Inhaltsangabe: Vampire gibt es nicht. Inez Urso kommen langsam Zweifel. Ihr Geschäftspartner Thomas Argeneau leidet unter Sonnenallergie, kann wunderbar im Dunekln sehen und scheint sich aus fester Nahrung nicht viel zu machen. Seinem genzlich übermenschlichem Charme kann sie nicht wiederstehen, doch Inez hegt den festen Grundsatz Privat und Berudlich nicht zu vermischen...

Cover: Das Cover ist ganz gut. Die grüne Farbe häbt das Blutrot hervor und man erkennt sofort das es sich um eine Vampirgeschichte handelt.

Sichtweise/Erzählstil: Die Geschichte wird zwar von Außen erzählt, jedoch kommen Inez und Thomas im Wechsel zu Wort. Gedanken und Emotionen sind gut nachzuvollziehen. Beide Protagonisten sind Sympathisch.

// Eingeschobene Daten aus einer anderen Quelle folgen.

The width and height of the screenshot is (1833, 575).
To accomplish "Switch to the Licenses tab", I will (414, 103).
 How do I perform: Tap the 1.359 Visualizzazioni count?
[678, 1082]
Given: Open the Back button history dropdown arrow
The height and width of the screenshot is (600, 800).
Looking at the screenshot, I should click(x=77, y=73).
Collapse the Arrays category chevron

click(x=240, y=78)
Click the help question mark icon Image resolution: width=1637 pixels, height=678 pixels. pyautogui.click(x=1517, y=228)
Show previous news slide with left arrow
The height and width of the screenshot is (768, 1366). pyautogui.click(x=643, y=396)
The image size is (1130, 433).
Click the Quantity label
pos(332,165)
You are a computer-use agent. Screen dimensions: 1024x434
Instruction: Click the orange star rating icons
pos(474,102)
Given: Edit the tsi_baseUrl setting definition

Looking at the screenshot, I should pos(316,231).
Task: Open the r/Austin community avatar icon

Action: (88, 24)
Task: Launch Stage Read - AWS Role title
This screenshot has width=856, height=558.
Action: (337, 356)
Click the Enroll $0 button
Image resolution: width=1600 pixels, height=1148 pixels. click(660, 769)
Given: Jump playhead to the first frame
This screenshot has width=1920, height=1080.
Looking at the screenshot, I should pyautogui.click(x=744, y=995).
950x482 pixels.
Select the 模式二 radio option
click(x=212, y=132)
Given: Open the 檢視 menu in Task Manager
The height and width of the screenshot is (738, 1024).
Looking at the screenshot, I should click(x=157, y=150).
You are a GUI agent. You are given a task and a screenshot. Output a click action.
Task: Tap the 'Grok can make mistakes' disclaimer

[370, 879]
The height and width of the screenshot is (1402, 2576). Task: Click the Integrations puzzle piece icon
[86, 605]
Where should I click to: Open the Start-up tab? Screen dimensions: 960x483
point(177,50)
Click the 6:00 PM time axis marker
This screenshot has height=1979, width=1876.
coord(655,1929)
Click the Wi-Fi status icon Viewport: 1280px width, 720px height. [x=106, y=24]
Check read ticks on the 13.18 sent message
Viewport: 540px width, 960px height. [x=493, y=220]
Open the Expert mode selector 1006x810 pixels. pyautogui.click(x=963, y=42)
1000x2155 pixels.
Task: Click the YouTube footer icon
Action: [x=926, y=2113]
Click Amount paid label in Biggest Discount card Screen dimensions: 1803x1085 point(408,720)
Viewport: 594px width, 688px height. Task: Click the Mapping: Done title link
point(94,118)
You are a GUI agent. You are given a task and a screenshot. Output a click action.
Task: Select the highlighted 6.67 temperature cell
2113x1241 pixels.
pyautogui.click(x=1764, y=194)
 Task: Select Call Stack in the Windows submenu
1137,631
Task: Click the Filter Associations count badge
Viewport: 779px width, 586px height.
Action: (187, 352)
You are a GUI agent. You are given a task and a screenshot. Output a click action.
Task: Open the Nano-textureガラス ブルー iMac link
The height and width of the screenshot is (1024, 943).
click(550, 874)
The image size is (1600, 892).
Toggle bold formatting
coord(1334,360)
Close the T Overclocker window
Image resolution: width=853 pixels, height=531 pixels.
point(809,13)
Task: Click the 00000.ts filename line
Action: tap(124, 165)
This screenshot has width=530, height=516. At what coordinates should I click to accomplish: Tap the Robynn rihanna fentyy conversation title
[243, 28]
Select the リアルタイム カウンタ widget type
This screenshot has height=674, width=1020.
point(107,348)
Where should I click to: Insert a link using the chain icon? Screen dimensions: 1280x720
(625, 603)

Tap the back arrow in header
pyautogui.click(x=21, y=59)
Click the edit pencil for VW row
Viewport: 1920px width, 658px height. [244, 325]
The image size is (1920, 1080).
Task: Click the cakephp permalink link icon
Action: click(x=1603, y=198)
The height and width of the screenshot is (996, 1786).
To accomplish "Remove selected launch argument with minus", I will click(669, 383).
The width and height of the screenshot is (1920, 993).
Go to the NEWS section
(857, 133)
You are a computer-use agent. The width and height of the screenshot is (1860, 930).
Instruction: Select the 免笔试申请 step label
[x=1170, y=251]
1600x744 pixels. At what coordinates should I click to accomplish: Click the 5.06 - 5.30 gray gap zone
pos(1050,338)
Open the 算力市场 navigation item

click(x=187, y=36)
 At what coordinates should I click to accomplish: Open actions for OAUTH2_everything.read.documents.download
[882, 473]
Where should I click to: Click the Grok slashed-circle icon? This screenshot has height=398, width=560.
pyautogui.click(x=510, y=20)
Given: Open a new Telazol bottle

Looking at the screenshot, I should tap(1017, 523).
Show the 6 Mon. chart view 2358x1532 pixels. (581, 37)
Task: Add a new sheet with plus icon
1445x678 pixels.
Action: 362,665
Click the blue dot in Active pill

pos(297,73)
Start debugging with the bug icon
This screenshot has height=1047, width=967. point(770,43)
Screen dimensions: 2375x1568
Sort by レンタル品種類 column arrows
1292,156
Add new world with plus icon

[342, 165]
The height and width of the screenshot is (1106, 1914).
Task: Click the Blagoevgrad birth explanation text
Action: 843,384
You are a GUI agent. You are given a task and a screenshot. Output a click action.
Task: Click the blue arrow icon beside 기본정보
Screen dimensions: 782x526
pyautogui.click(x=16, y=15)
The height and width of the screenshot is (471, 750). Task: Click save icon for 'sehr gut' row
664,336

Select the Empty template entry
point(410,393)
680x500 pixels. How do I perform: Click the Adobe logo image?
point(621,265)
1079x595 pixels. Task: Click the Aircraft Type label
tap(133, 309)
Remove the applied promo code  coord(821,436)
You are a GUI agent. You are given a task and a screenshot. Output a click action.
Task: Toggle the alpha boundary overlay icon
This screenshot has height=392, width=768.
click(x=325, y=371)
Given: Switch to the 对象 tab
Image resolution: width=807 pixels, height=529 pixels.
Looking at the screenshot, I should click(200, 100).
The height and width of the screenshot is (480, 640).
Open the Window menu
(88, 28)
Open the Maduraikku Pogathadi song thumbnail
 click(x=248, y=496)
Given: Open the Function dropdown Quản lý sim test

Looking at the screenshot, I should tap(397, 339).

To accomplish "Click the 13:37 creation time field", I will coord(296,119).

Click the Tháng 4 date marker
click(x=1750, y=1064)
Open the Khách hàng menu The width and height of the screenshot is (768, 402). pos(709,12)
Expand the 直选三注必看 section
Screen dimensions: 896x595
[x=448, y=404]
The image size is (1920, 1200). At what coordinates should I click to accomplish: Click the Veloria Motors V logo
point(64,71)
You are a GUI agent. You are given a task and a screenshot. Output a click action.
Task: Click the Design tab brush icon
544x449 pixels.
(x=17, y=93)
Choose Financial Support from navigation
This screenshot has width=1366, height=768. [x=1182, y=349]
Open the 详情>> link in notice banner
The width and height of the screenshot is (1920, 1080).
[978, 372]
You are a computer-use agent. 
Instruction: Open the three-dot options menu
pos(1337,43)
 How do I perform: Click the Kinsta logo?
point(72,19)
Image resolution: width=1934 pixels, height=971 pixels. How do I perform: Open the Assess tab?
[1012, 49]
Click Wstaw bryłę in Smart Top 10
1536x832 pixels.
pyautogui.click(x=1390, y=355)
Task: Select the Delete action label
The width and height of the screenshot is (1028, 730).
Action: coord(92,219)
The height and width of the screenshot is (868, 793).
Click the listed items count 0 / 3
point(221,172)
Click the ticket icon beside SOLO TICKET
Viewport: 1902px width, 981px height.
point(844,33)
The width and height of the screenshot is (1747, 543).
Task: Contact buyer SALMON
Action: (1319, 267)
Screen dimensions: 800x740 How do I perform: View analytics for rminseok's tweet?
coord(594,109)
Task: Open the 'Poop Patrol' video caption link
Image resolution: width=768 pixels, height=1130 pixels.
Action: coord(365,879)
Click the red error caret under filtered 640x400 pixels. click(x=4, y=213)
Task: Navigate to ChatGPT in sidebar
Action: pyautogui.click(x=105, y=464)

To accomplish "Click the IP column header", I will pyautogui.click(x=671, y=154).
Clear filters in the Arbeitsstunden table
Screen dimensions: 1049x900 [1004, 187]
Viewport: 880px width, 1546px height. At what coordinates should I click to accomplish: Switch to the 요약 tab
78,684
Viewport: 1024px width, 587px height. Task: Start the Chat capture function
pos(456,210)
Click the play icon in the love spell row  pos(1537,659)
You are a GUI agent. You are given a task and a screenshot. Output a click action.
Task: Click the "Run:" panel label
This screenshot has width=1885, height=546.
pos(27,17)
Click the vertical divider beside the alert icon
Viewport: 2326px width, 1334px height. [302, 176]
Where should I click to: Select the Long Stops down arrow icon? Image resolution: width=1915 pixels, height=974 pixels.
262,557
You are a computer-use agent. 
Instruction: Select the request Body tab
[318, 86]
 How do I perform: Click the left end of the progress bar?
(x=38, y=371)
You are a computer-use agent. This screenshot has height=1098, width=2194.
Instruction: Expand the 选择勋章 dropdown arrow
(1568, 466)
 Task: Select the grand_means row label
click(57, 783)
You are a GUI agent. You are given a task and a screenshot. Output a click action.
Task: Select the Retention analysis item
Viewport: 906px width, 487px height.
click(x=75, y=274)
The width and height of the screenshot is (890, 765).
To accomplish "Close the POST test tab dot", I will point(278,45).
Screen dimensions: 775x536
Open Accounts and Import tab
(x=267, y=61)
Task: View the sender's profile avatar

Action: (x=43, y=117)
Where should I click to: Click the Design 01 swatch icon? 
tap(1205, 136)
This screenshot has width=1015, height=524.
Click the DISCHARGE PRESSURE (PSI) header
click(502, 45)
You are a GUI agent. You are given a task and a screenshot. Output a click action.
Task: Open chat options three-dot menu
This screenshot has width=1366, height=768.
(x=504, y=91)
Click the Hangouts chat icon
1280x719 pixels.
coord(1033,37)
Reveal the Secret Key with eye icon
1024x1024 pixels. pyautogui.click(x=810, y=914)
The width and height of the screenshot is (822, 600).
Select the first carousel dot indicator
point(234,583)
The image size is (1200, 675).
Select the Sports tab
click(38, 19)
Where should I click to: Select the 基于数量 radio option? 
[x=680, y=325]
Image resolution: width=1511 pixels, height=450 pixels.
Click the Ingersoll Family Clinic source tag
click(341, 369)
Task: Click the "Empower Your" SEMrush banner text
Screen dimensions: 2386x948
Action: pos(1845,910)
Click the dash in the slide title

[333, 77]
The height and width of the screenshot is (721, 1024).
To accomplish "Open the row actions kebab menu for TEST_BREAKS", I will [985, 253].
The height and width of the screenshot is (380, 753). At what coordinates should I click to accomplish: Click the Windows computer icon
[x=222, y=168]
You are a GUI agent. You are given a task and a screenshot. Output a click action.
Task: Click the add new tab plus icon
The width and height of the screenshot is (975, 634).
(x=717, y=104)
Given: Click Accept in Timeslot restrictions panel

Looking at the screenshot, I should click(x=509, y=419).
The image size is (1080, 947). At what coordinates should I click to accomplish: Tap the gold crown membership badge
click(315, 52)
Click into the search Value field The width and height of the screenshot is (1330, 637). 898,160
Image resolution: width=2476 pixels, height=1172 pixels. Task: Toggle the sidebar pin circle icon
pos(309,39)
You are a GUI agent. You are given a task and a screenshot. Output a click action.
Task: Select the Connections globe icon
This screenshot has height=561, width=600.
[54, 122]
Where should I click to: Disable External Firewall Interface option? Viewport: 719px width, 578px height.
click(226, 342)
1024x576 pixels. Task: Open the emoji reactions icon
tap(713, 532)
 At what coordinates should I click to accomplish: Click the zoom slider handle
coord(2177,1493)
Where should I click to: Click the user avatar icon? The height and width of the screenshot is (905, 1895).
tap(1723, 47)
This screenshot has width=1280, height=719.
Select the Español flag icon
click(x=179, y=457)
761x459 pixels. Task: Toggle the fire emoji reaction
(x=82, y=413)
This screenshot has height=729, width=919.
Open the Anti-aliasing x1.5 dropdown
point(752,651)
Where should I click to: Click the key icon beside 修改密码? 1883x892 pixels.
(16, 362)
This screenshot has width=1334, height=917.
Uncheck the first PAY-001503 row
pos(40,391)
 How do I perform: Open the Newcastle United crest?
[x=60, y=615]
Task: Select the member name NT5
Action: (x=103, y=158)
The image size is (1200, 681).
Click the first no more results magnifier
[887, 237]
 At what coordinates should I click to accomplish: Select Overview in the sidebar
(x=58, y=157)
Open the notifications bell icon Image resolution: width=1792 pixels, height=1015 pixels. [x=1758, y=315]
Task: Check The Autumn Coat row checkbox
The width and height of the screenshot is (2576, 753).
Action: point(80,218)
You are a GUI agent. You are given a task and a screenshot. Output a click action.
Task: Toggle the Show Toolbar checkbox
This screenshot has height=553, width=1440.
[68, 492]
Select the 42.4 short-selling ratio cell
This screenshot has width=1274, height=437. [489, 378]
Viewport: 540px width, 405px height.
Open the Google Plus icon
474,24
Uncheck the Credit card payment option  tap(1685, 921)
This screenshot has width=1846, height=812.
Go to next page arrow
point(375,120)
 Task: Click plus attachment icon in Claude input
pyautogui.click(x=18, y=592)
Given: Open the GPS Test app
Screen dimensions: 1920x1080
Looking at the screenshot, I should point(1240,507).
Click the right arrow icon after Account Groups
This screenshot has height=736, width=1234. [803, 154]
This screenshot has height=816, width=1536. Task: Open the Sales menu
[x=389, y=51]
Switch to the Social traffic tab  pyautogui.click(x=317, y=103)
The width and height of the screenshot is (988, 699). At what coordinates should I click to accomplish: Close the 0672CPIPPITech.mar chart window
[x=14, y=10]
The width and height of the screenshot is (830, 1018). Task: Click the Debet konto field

Spannung/Story: Die Geschichte geht erst etwas absrud los und ich war echt am überlegen ob es sich lohnt weiterzulesen. Jedoch war mir Thomas schon durch die voherigen Bücher positiv aufgefallen und ich wollte ihm eine Chance geben. Von der Spannung her baut sich das Buch nur sehr langsam auf und wird erst zum Ende hin richtig packend. Leider merkt man sehr schnell, das dieses Buch eher eine Zwischenstation ist und einfach ein weiteres Familienmitglied der Argeneau seinen Lebensgefährten findet.
Auch hier ist wieder der typische Mix aus Lovestory und prickelnder Erotik. Bei dem Liebesgeschnulze schmilzt einem das Herz und der Sex lässt einem die Schamesröte ins Gesicht steigen.
Alles in allem eine nette, leichte Sommerlektüre, aber nach dem schwachen Vorgänger hatte ich mir etwas mehr erhofft.

Fazit: Wie der Voherige Band etwas schwächer, jedoch eine leichte Zwischensequenz zum schnell weglesen.